The catalogue for Berthe Morisot: 1841-1895 provides excellent notes for each of the works included in the exhibition, pulling from both Morisot and Manet's writings. The cataloguers seem intensely sensitive to contextualizing Morisot's work and life within greater Impressionistic scholarship in their writing. That's a job largely started by Griselda Pollock in the late 1970s.

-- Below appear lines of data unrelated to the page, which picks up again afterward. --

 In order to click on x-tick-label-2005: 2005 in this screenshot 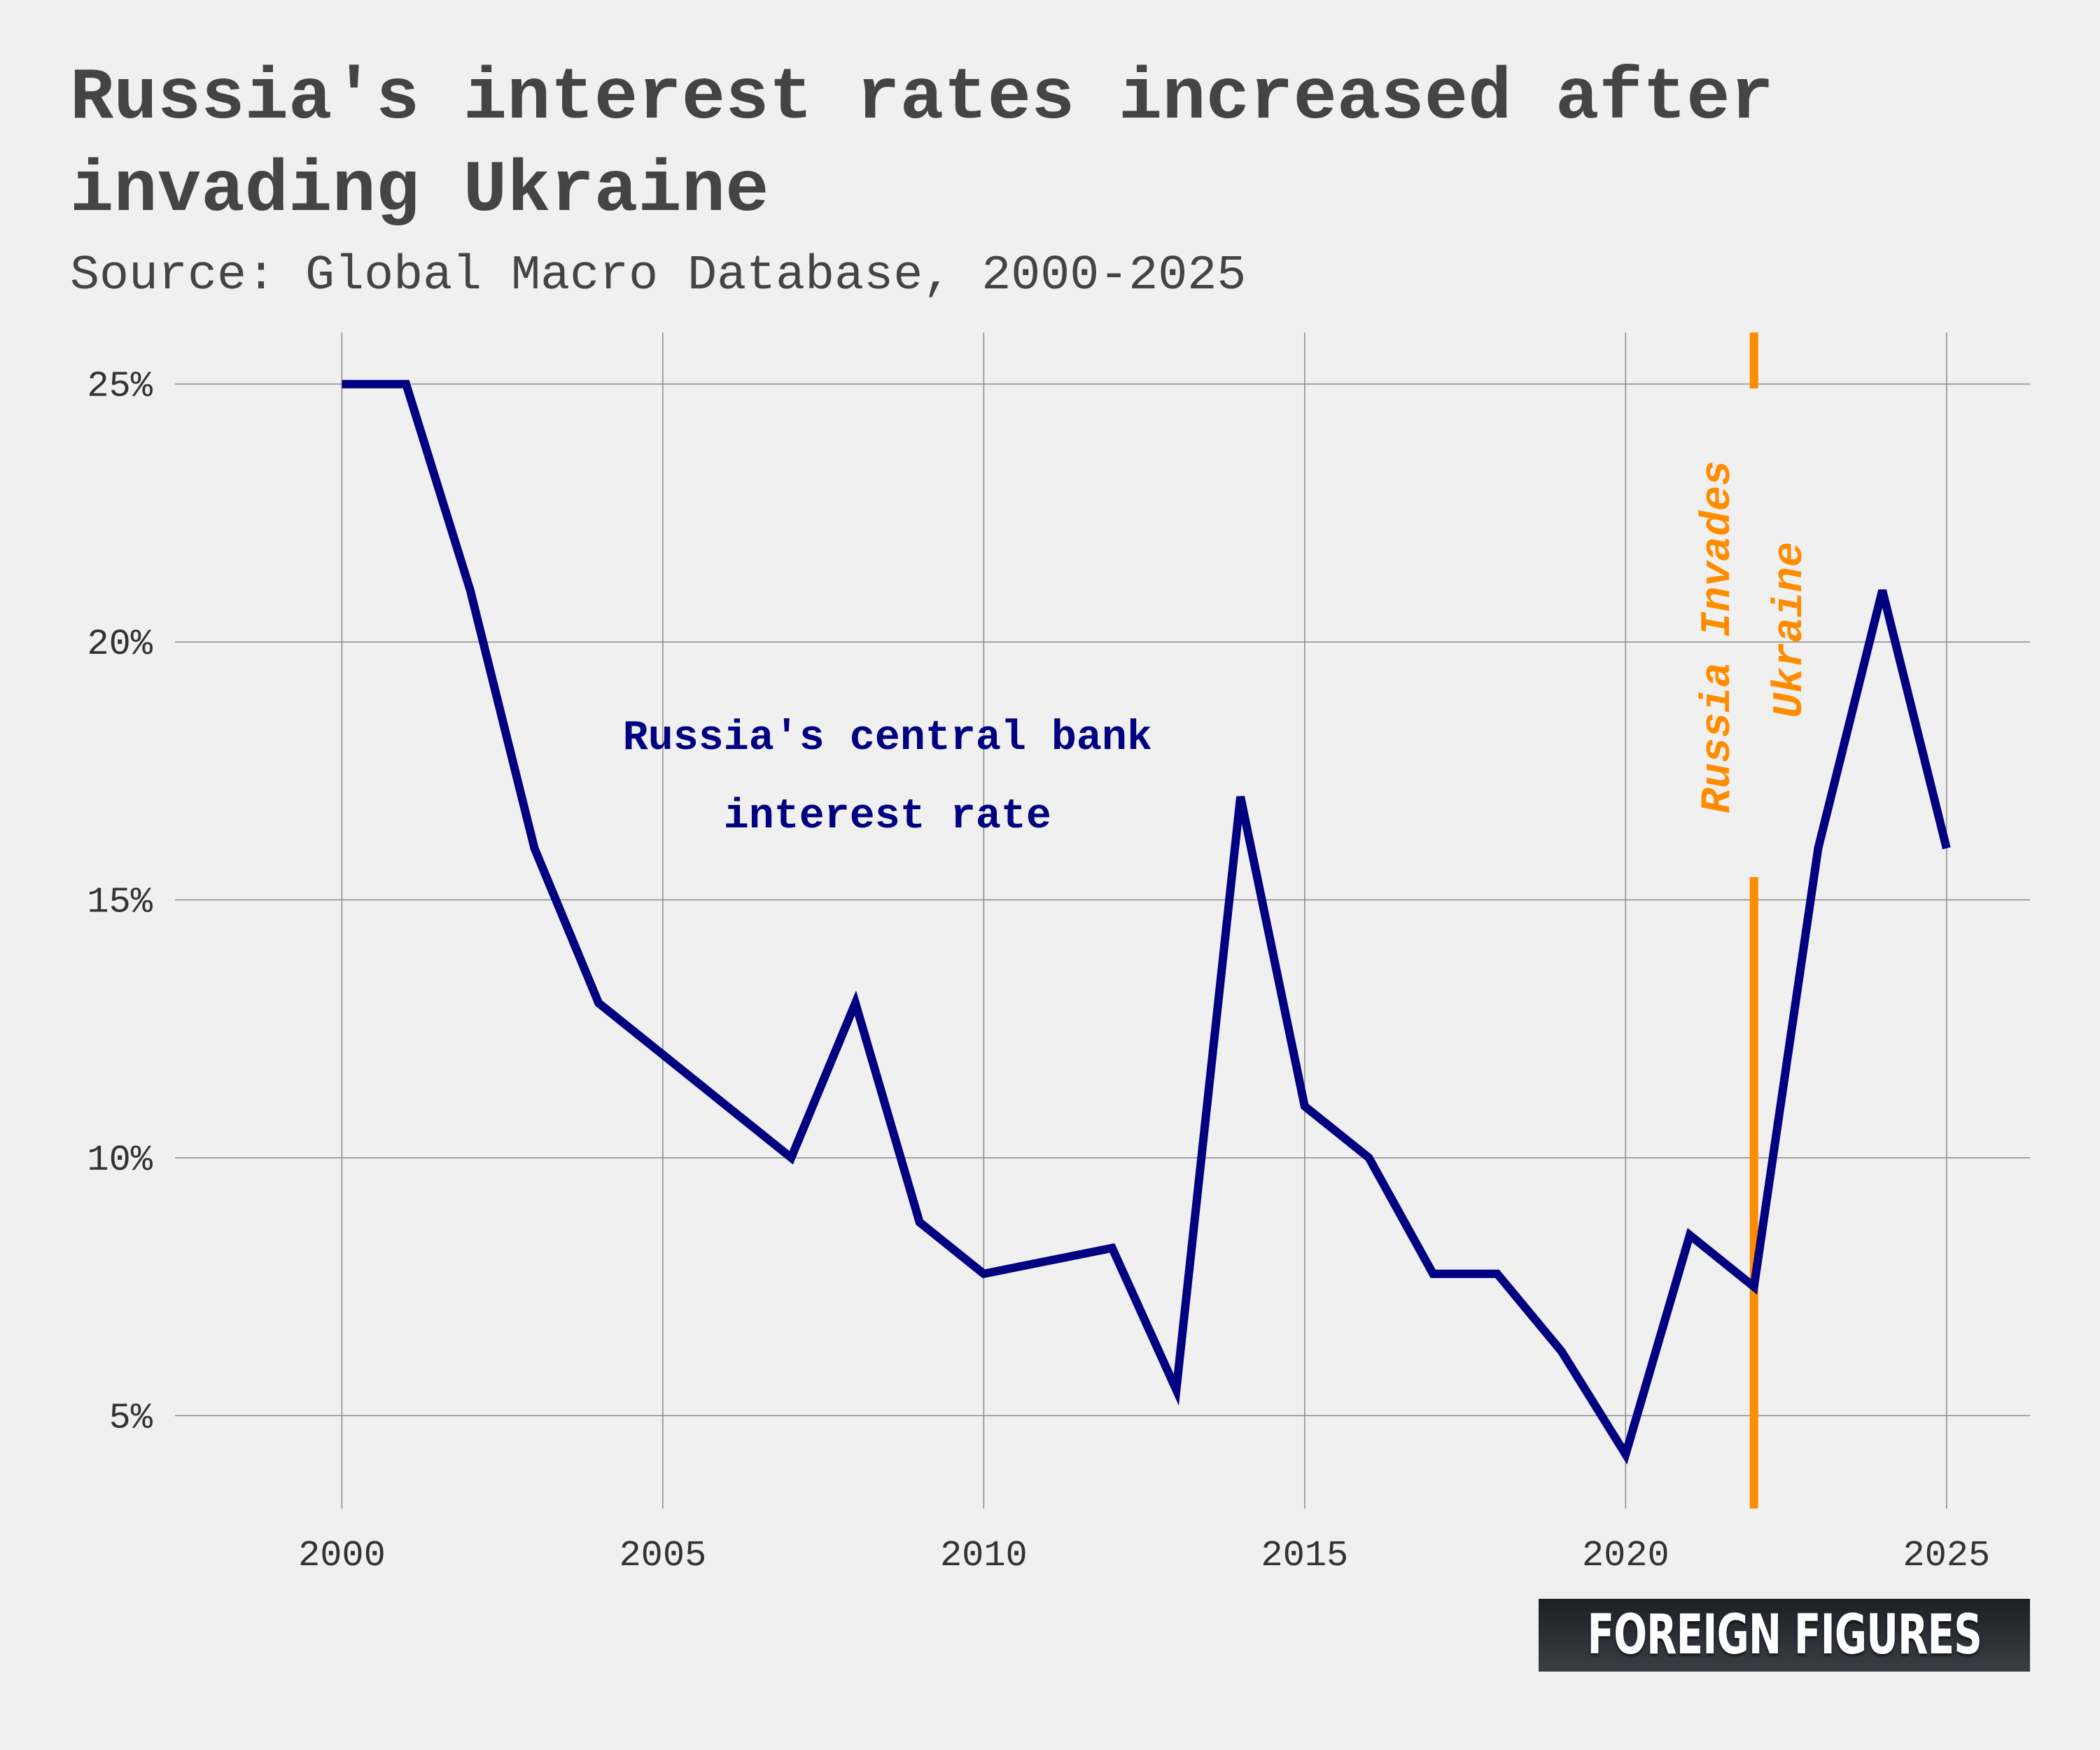, I will do `click(662, 1556)`.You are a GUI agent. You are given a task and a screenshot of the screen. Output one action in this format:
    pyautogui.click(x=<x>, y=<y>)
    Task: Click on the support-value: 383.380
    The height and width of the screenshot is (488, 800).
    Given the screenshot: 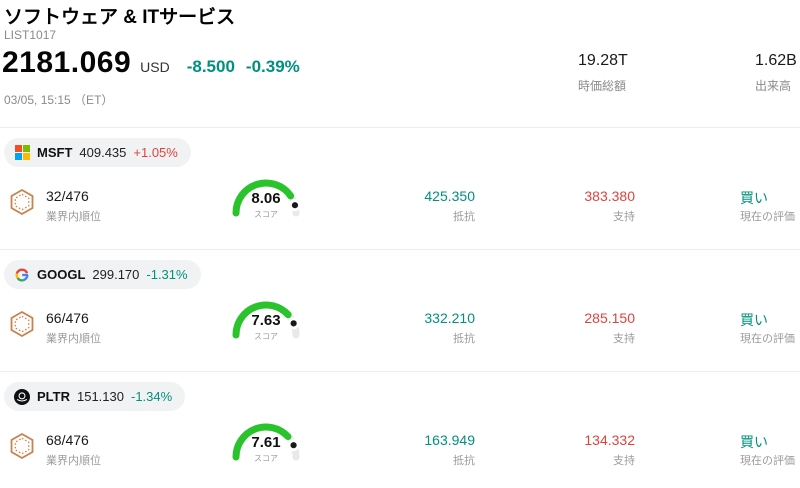 What is the action you would take?
    pyautogui.click(x=610, y=196)
    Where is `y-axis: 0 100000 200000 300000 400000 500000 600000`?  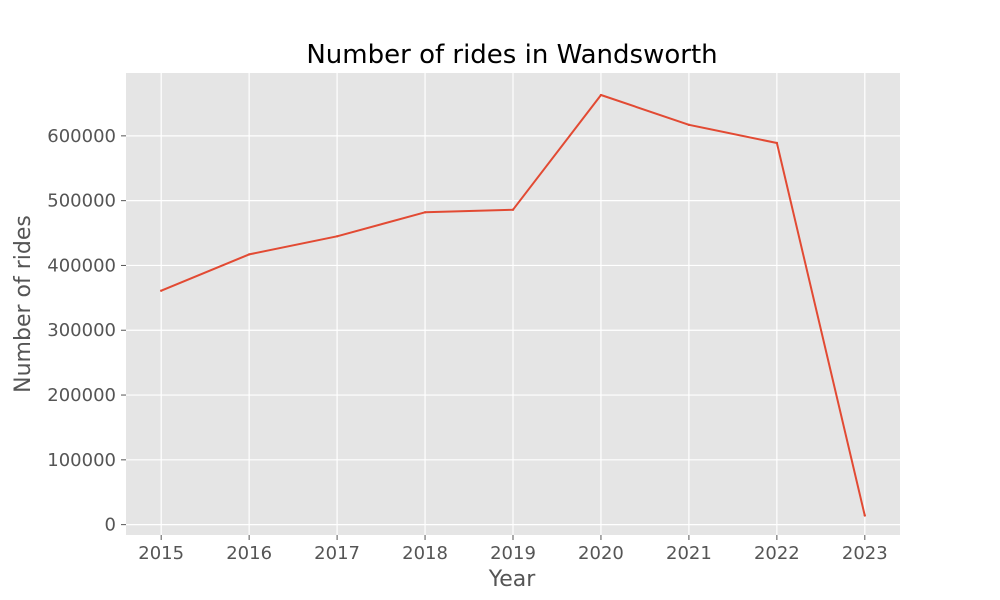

In 1988 she published Vision and Difference: Femininity, Feminism and the Histories of Art, which sought to rupture art history's "masculinist discourse, party to the social construction of sexual difference." Written with a lucid urgency, Pollock historicizes Feminist thinking and writing, dismantling Modernity's masculinity as delineated by early curators, such as Alfred Barr at MoMA. To measure Morisot's work as "worthy but minor" against that Barr's metric of Modernity, as Simon seems to in his New York Times article, is to reject her work's meaning as Modern paintings. Morisot treated the space in her paintings like an Impressionist, with quick, loose brushwork and expert attention to illumination. But the space that her paintings depict and occupy must be understood against the biases of Modernism. As Pollock writes, we must therefore reject the notion that women painters were second-rate painters, even ten years into the twenty-first century.